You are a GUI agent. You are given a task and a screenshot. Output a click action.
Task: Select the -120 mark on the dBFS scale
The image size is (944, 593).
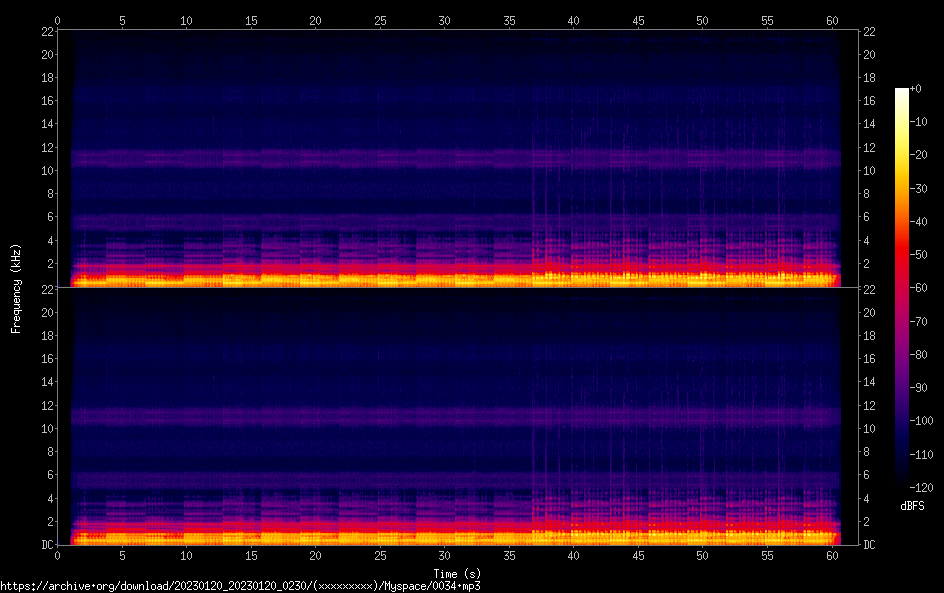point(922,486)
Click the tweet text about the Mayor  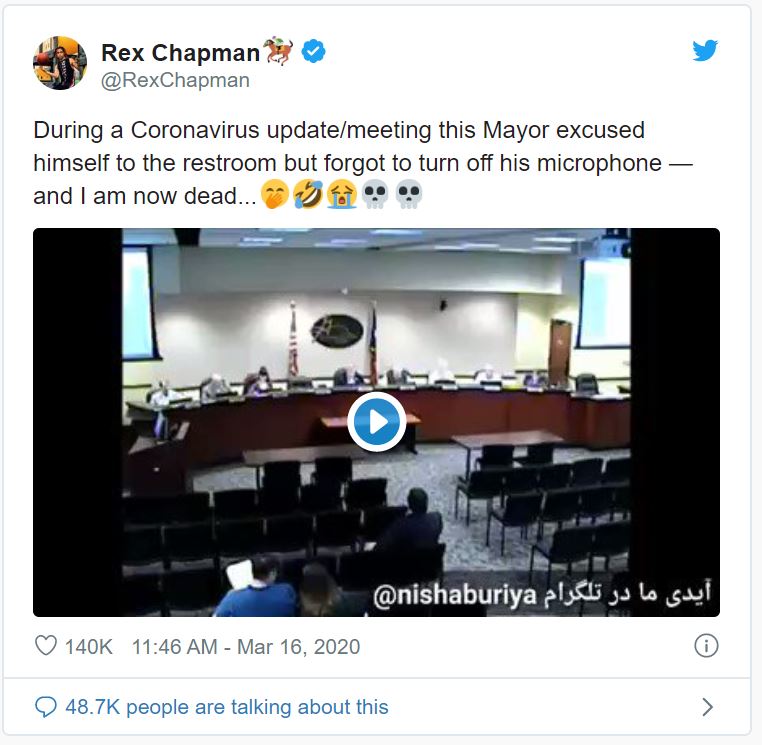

* _Problem statement_
Could you set down every entry again exactly as written, leaving out any pictures?

* _Answer box_
You are a GUI agent. You are given a task and a screenshot. Output a click action.
Task: Select the -120 mark on the dBFS scale
The image size is (944, 593).
point(922,486)
Click the tweet text about the Mayor  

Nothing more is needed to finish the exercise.